Je suis l’un de ceux qui…

La vision du Père Clément Cormier, c.s.c., de créer une université acadienne (en 1963) depuis la vallée de Memramcook allait devenir une réalité et quelque quinze années plus tard, aux alentours de 1975, son université allait se transformer pour être aujourd’hui présente au sein de la grande société acadienne et néo-brunswickoise, comme une université à multiples missions et axes de recherche, d’enseignement et de services à la collectivité.

Oui, je suis l’un de ceux qui en 1951 étaient accueillis par les religieuses de Jésus-Marie, en leur grand couvent de Shippagan, pour débuter l’école élémentaire.

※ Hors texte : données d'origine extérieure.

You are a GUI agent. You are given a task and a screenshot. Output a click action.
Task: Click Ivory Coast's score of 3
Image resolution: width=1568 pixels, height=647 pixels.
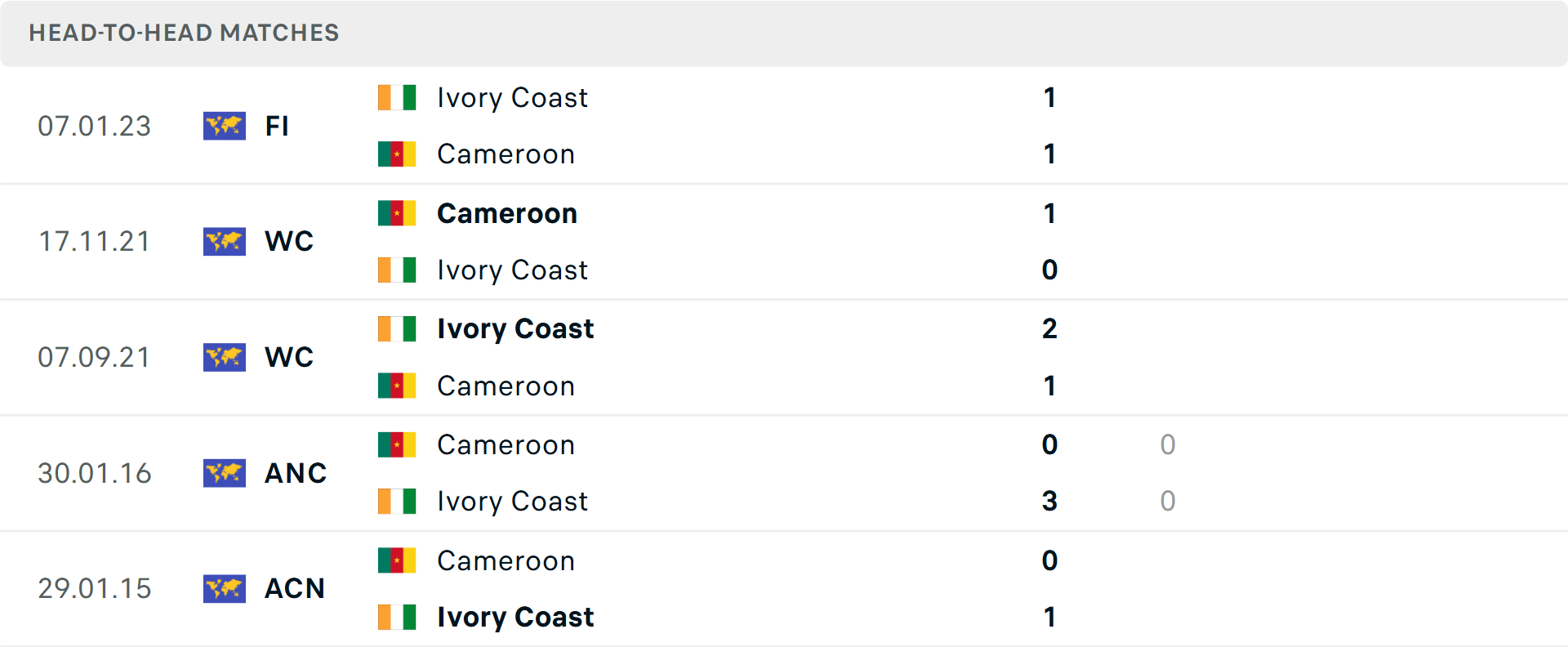(x=1049, y=501)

Je suis l’un de ceux qui ont connu et vécu la pédagogie de ces femmes d’exception et n’eût été de cette institution, je ne serais pas la personne que je suis aujourd’hui. J’en ai la certitude!

De l’amour de la langue, de ma culture acadienne et française, la communauté des religieuses Jésus-Marie, venue de Québec, s’ajoutait aux bâtisseurs et aux bâtisseuses de nos premières cathédrales académique et culturelle qu’allait accueillir Caraquet, les Pères eudistes, Tracadie, les religieuses hospitalières, Bathurst, la première université du Sacré-Cœur.

Les Acadiens et Acadiennes de partout au Nouveau-Brunswick, en passant par Edmundston, les pères eudistes, Campbellton, la communauté des sœurs-Filles-de-Marie-de-l’Assomption Petit-Rocher, le Juvénat des frères du Sacré Cœur, oui, cette Acadie du terroir, héritière d’un long passé, et d’une histoire tragique, allait renaître et offrir aujourd’hui, au monde entier, une terre par laquelle les étudiants internationaux pourront venir pour étudier, et contribuer ainsi à l’humanisation d’un monde qui a tant besoin de nos valeurs de solidarité de coopération et d’humanité.

Oui, je suis l’un de ceux qui a eu ce grand privilège de rencontrer le Père Clément Cormier lors d’une visite éclair qu’il effectuait auprès des religieuses de Jésus-Marie, au moment où je poursuivais ma carrière de professeur au Collège Jésus-Marie en 1973.

Je suis l’un de ceux à qui les religieuses ont confié leurs bureaux, leur espace, pour que je puisse y mettre mon humble pierre à l’Université à trois campus. Le Père Cormier n’avait pu prévoir ce développement et, comme une étincelle venue d’ailleurs, cette jeune université allait s’étendre dans les pôles culturels, économiques et historiques de cette Acadie du Nouveau-Brunswick, et rejaillir dans le monde francophone, ici, comme ailleurs.

Oui, j’en ai la certitude, que n’eut été de la vision de cet homme de Dieu qui rassembla les forces vives de l’époque, en invitant les communautés religieuses et institutions à s’unir pour créer l’Université de Moncton, nous ne serions pas là aujourd’hui, dans nos villes et villages à vivre la culture française, à chanter, à jouer et, comme me le disait un de mes étudiants anglophones à l’Université du Troisième âge de Caraquet et je le cite: «Lorsque j’arrive en la Péninsule acadienne, il y a quelque chose d’exotique, que j’aime et qui me fait vivre.»

Je suis l’un de ceux qui viennent enseigner à Moncton, à Edmundston, à Shippagan, bien certainement, parce que l’Université de Moncton est un phare, qui ouvre sur tous les possibles. Cette institution veut croire que la coopération et la foi en nos forces vives et collectives triomphent en offrant ainsi un modèle aux pays qui recherchent des exemples comme les nôtres.

Je fais confiance au nouveau recteur qui poursuivra sur la trajectoire que s’est donnée l’Université de Moncton, dans son évolution historique au sein de la population francophone du Nouveau-Brunswick.